Волна, которую в мировой литературе поднял Чехов, не улеглась доныне. Было бы излишне приводить здесь цитаты из Чехова и цитаты о Чехове. Его и о нём, жившем — кажется — столько веков назад, по справедливости знают лучше и больше в нашей стране, чем по поводу любого из нынешних живых литераторов. Любовь к писателю и есть совершенное знание его искусства. Конечно, она возрастёт ещё в большей степени, по мере того, как познание самих себя и своего недавнего прошлого будет становиться потребностью всё более широких народных масс. Сколько нераскопанных кладов таится ещё в нашей земле и действительности!.. Для нынешнего читателя Чехов давно перестал быть только пессимистом или певцом сумерек и хмурых людей, как именовала его когда-то часть тогдашней критики. Она упрекала его в бесстрастии, требовала от автора точной общественной формулы, почти тезиса или, во всяком случае, социального пароля… и, нам понятно, иначе и быть не могло в ту пору накопленья боевых сил!.. но не заместимо никакими иными категориями целомудрие художника, и я затрудняюсь предсказать судьбу прекрасной прозрачной чеховской прозы, если бы этот взыскательный автор попытался в своей писательской практике внять предъявленным ему требованиям.

С Чеховым в литературе и на театре народилось понятие подтекста, как новая, спрятанная координата, как орудие дополнительного углубления и самого ёмкого измерения героя. Громаден подтекст чеховской жизни. Мы имеем дело с на-редкость скупым и строгим к себе мастером — лермонтовской словесной сжатости, серовской точности рисунка.

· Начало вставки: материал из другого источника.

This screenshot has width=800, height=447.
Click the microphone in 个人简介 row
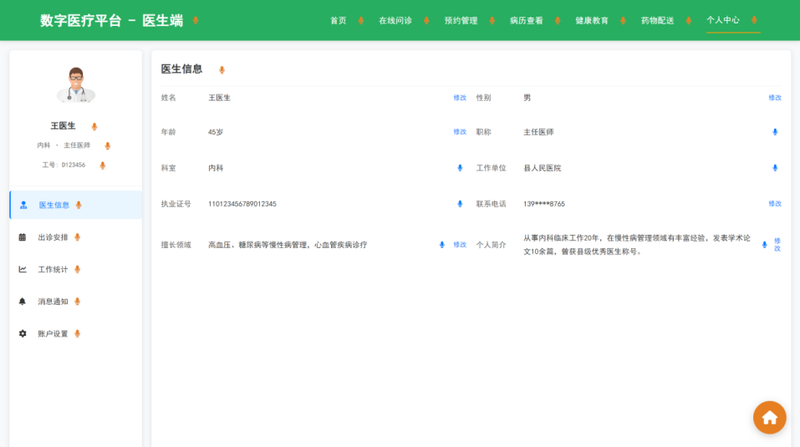tap(764, 245)
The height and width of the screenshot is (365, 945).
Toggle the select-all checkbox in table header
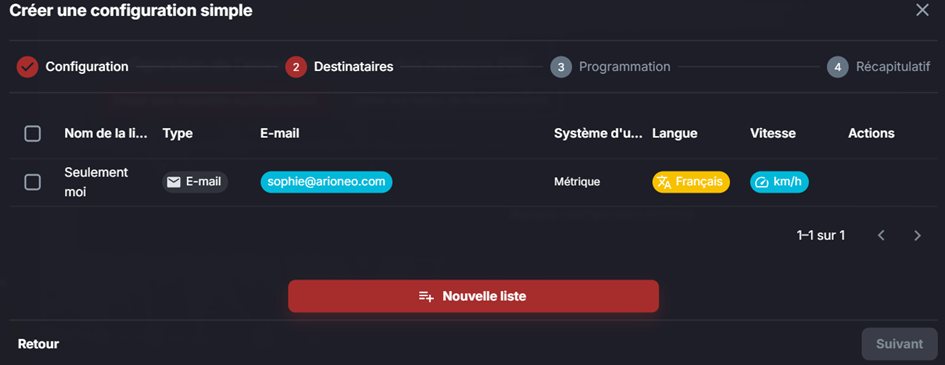point(33,133)
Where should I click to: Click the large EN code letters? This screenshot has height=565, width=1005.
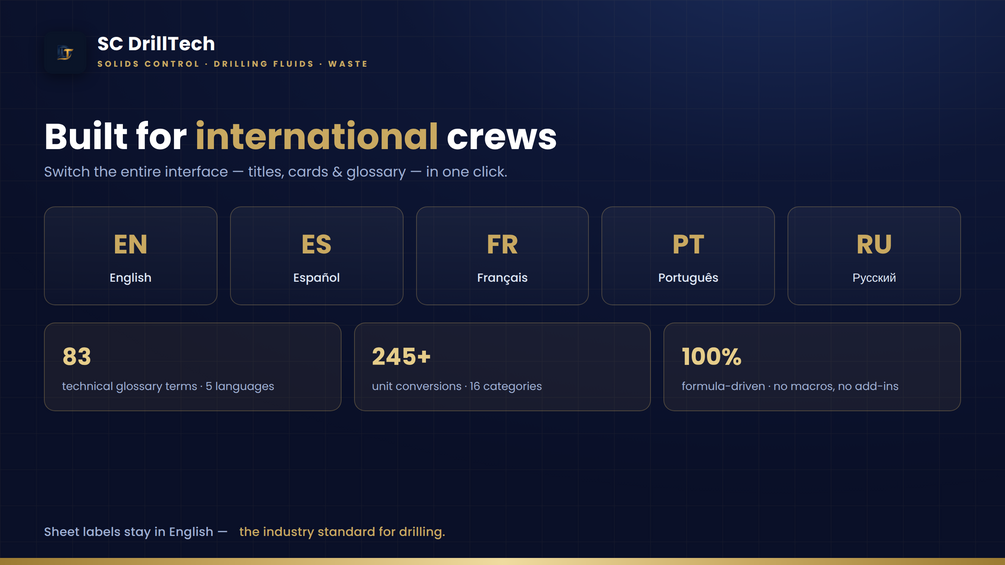[131, 244]
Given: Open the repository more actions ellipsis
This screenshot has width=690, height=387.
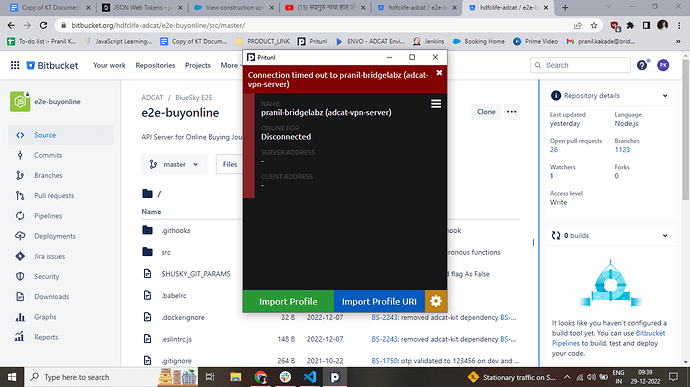Looking at the screenshot, I should click(511, 112).
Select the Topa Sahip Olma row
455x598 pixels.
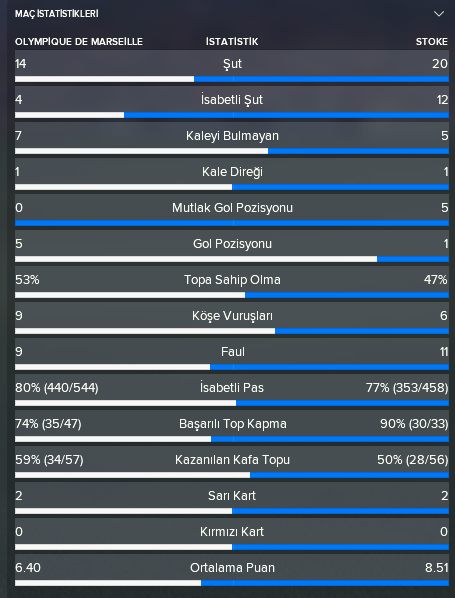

Он больше прилагает усилий не для того, чтоб родить слово, а чтоб убрать, смыть его совсем, если оно лишнее: остаётся лишь вырезанное навечно по бронзовой доске. Как в больших старых звёздах, весит тонны каждая строка такого плотного словесного вещества. Мне представляется, — операционная лампа особого высокогорного света сияет над операционным полем у этого тончайшего душевного хирурга: всё видно, и ни одной, отвлекающей, рассеивающей детали!.. Но и писательские подтексты Чехова, скрытые под этими девственной чистоты пеленами, огромны.

Сущность разногласий в оценках тогдашней критики, по моему разумению, заключалась в том, что все так называемые больные вопросы Чехов решал не в тесной прокуренной каморке, а под спокойным синим куполом родной природы. И хотя такая сдержанная манера изложения у Антона Чехова никак не походила на разящий сарказм Щедрина или горечь Успенского, нам виднее из этого места и нашего времени, что всё творчество Чехова было собранием острейших улик, представленных на вывод русскому общественному мнению, — пространным обвинительным заключением о строе прежней жизни, слегка прикрытым кое-где маской безразличной концовки — «ничего не разберёшь на этом свете!»

Но кому было нужно, те разобрались! Они поняли, почему о глухую ночь сердился почтальон и не отвечал студенту в «П о ч т е» и куда вели в конце концов  о г н и  в одноименном рассказе и отчего так упорно не спалось, несмотря на вполне сытую, хорошо отоваренную жизнь, профессору Николаю Степановичу в «С к у ч н о й  и с т о р и и». Вот почему люди на Руси всегда становились лучше и честнее после прочтения книг Чехова. Он внушал отцам нашим презренье к мелкой обывательской суетне, он потряс основы зоологического буржуазного благополучия и понятие благородства человека, как и Горький, делал производным от его полезности обществу. Только оптимист, цельной и неколебимой нравственности человек, был способен на такое искусство, и не автор виновен, что в просторном зеркале его, чеховского, творчества так часто отражались печенеги и жабы, рожи пришибеевых и аксиний, каплуны, задыхающиеся в собственном жиру, и просто футляры от человеков. Именно такими существами, как всякий рассвет, кишели тогда предутренние сумерки России.